----- READING PASSAGE -----

Recent studies have shown two types of drugs with particular promise. The first are antivirals – drugs that act on the virus itself and prevent it from replicating. Antivirals generally target either the enzymes a virus needs to copy its genome (polymerases) or those needed to cut larger proteins into smaller functional fragments (proteases). Coronaviruses, in general, are a target-rich environment for antivirals and this coronavirus, SARS-CoV-2, is no different than the others since it uses an active protease, a key protein responsible for the reproduction of the virus, to copy itself.
In a study published last month in Science, researchers announced their discovery of two new drug candidates that inhibit the SARS-CoV-2 protease. In test tube experiments, they found that the chemicals could bind to the protease and prevent replication, with one of them – a chemical designated 11a – more promising than the other. Chemical 11a will soon be tested for safety in humans, but early results from this study in dogs and mice suggest that the drug is both effective and non-toxic.
The other set of drugs showing promise are monoclonal antibodies, which are lab-created antibodies that work by blocking SARS-CoV-2 spike proteins from attaching to the ACE2 cell receptors in our body. By blocking the attachment, they prevent infection altogether. In another study published in June in Science, a separate set of scientists discovered two antibodies that each prevented different parts of the SARS2 spike protein from binding to the ACE2 receptor. While each of the antibodies on its own can neutralize the virus, together they are even more effective at preventing infection.

-----

▶ WORK TO COMPLETE:
1) Answer these questions about the passage on drugs against SARS-CoV-2:
(a) What two kinds of enzymes do antivirals generally target?
(b) In which animals did early results suggest chemical 11a is effective and non-toxic?
(c) What do monoclonal antibodies block the SARS-CoV-2 spike proteins from attaching to?
2) Pick up the passage on drugs against SARS-CoV-2 right after its final sentence and continue writing it.
You won't need the lines for this work.

----- GIVEN RECORDS -----

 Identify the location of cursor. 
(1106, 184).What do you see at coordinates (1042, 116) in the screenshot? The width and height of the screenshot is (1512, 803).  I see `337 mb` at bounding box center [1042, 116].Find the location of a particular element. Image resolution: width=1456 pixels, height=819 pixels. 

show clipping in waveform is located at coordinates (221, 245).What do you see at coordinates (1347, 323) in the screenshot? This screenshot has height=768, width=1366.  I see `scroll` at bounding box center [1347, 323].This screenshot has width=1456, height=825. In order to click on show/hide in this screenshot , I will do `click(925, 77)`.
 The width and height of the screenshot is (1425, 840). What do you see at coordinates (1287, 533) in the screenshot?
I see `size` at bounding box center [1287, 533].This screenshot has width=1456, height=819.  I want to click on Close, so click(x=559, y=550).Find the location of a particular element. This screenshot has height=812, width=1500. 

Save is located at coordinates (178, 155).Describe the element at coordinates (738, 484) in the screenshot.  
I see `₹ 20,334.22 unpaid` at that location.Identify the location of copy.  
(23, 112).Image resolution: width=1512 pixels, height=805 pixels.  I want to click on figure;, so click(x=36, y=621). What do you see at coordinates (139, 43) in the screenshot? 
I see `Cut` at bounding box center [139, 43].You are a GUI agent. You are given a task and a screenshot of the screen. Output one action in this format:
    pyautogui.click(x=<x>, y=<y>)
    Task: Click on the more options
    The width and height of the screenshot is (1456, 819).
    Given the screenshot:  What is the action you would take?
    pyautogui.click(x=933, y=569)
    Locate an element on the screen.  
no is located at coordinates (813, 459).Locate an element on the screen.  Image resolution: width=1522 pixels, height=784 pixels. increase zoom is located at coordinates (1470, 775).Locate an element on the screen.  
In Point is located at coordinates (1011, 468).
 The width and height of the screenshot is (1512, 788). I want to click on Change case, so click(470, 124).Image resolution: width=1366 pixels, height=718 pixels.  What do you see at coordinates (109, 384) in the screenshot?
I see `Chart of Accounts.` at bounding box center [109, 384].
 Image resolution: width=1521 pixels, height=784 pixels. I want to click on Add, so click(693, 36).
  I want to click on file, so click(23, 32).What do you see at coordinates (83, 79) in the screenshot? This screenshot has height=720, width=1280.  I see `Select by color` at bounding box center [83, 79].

-----

▶ RESPONSES PER TASK:
1)
(a) Polymerases, which a virus needs to copy its genome, and proteases, which cut larger proteins into smaller functional fragments.
(b) Dogs and mice.
(c) The ACE2 cell receptors in our body.

2)
Just this week, late stage trials were announced for another double antibody cocktail that will be tested in 2,000 people across the United States for their ability to prevent infection and treat those in the early stages of Covid-19. With this drug – and with the other set of monoclonal antibodies already researched – there is a question of whether they are going to be effective against a virus like SARS-CoV-2 that lives primarily in the nose and the lungs instead of in the blood. That said, monoclonal antibodies have worked against the respiratory syncytial virus, which has many similarities to SARS-CoV-2.
Much like the vaccines that have showed early promise, these drugs too will need more testing before their safety and efficacy can be proven. But the timeline for testing these drugs is much shorter than for a vaccine, in large part due to how quickly and easily their efficacy can be determined. For antivirals and monoclonal antibodies, you know whether the virus works within a matter of days – either the viral load in the patient goes up or it goes down – and with very few individuals. Our first effective treatment for HIV, an antiviral, was proven in a group of just 19 patients given the drug.
What this means is that even if our path to a Covid vaccine is much longer and harder than we currently estimate, we can still have drugs in hand as early as the beginning of next year that can keep those most vulnerable from becoming infected and could, potentially, treat those already ill.
The science will eventually save us. In the meantime, we must use what we know for certain will work today – masks, physical distancing and quarantine – to reduce lives lost unnecessarily while we wait.